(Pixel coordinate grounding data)

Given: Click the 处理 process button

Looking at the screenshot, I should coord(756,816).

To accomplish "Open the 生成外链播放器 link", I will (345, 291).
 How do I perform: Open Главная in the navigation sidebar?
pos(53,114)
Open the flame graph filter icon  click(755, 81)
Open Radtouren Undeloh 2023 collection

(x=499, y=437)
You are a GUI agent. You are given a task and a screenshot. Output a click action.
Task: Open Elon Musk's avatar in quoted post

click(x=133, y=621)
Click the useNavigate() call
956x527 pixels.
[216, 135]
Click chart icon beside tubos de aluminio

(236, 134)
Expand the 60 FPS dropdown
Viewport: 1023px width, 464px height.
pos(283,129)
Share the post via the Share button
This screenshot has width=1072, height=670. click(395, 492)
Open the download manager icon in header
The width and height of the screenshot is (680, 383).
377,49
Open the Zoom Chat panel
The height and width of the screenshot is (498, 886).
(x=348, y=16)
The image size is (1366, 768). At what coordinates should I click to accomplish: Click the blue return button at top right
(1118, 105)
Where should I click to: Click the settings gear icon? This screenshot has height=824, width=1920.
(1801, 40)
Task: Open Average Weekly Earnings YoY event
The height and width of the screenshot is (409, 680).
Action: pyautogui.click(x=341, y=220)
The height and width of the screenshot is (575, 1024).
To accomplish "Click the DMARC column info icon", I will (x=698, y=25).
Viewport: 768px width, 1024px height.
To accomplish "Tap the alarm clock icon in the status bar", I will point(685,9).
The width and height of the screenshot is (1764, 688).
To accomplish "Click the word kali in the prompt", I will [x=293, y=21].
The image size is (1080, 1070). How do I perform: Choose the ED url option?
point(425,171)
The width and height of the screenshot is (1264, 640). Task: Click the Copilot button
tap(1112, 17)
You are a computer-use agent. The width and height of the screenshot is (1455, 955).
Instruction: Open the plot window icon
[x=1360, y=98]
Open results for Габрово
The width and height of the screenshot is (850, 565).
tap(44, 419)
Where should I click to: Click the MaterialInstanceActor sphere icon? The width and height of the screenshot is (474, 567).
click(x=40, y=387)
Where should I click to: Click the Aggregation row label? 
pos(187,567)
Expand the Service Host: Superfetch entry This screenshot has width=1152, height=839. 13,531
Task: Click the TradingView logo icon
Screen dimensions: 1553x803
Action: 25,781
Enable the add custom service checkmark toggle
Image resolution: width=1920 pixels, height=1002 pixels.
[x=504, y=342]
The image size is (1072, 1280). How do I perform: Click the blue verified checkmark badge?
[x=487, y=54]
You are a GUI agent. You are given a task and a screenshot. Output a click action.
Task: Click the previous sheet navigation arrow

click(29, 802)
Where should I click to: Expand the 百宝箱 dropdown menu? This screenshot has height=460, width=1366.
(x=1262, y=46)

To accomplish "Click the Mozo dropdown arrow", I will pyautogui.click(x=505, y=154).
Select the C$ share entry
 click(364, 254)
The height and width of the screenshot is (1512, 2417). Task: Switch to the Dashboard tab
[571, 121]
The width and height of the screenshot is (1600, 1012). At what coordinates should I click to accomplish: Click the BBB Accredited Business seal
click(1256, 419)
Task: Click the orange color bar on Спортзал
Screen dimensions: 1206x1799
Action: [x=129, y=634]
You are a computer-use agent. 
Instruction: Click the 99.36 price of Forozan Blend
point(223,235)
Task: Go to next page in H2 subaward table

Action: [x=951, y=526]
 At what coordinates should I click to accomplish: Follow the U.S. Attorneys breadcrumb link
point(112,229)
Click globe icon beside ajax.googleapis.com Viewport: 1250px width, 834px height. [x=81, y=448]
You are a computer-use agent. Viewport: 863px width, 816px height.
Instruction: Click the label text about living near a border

• Assigned task: Put down each entry again, unchanged and complete.

• The completed task:
Given: Click the 处理 process button

Looking at the screenshot, I should coord(756,816).

To accomplish "Open the 生成外链播放器 link", I will (345, 291).
 How do I perform: Open Главная in the navigation sidebar?
pos(53,114)
Open the flame graph filter icon  click(755, 81)
Open Radtouren Undeloh 2023 collection

(x=499, y=437)
You are a GUI agent. You are given a task and a screenshot. Output a click action.
Task: Open Elon Musk's avatar in quoted post

click(x=133, y=621)
Click the useNavigate() call
956x527 pixels.
[216, 135]
Click chart icon beside tubos de aluminio

(236, 134)
Expand the 60 FPS dropdown
Viewport: 1023px width, 464px height.
pos(283,129)
Share the post via the Share button
This screenshot has width=1072, height=670. click(395, 492)
Open the download manager icon in header
The width and height of the screenshot is (680, 383).
377,49
Open the Zoom Chat panel
The height and width of the screenshot is (498, 886).
(x=348, y=16)
The image size is (1366, 768). At what coordinates should I click to accomplish: Click the blue return button at top right
(1118, 105)
Where should I click to: Click the settings gear icon? This screenshot has height=824, width=1920.
(1801, 40)
Task: Open Average Weekly Earnings YoY event
The height and width of the screenshot is (409, 680).
Action: pyautogui.click(x=341, y=220)
The height and width of the screenshot is (575, 1024).
To accomplish "Click the DMARC column info icon", I will (x=698, y=25).
Viewport: 768px width, 1024px height.
To accomplish "Tap the alarm clock icon in the status bar", I will point(685,9).
The width and height of the screenshot is (1764, 688).
To accomplish "Click the word kali in the prompt", I will [x=293, y=21].
The image size is (1080, 1070). How do I perform: Choose the ED url option?
point(425,171)
The width and height of the screenshot is (1264, 640). Task: Click the Copilot button
tap(1112, 17)
You are a computer-use agent. The width and height of the screenshot is (1455, 955).
Instruction: Open the plot window icon
[x=1360, y=98]
Open results for Габрово
The width and height of the screenshot is (850, 565).
tap(44, 419)
Where should I click to: Click the MaterialInstanceActor sphere icon? The width and height of the screenshot is (474, 567).
click(x=40, y=387)
Where should I click to: Click the Aggregation row label? 
pos(187,567)
Expand the Service Host: Superfetch entry This screenshot has width=1152, height=839. 13,531
Task: Click the TradingView logo icon
Screen dimensions: 1553x803
Action: 25,781
Enable the add custom service checkmark toggle
Image resolution: width=1920 pixels, height=1002 pixels.
[x=504, y=342]
The image size is (1072, 1280). How do I perform: Click the blue verified checkmark badge?
[x=487, y=54]
You are a GUI agent. You are given a task and a screenshot. Output a click action.
Task: Click the previous sheet navigation arrow

click(29, 802)
Where should I click to: Expand the 百宝箱 dropdown menu? This screenshot has height=460, width=1366.
(x=1262, y=46)

To accomplish "Click the Mozo dropdown arrow", I will pyautogui.click(x=505, y=154).
Select the C$ share entry
 click(364, 254)
The height and width of the screenshot is (1512, 2417). Task: Switch to the Dashboard tab
[571, 121]
The width and height of the screenshot is (1600, 1012). At what coordinates should I click to accomplish: Click the BBB Accredited Business seal
click(1256, 419)
Task: Click the orange color bar on Спортзал
Screen dimensions: 1206x1799
Action: [x=129, y=634]
You are a computer-use agent. 
Instruction: Click the 99.36 price of Forozan Blend
point(223,235)
Task: Go to next page in H2 subaward table

Action: [x=951, y=526]
 At what coordinates should I click to accomplish: Follow the U.S. Attorneys breadcrumb link
point(112,229)
Click globe icon beside ajax.googleapis.com Viewport: 1250px width, 834px height. [x=81, y=448]
You are a computer-use agent. Viewport: 863px width, 816px height.
Instruction: Click the label text about living near a border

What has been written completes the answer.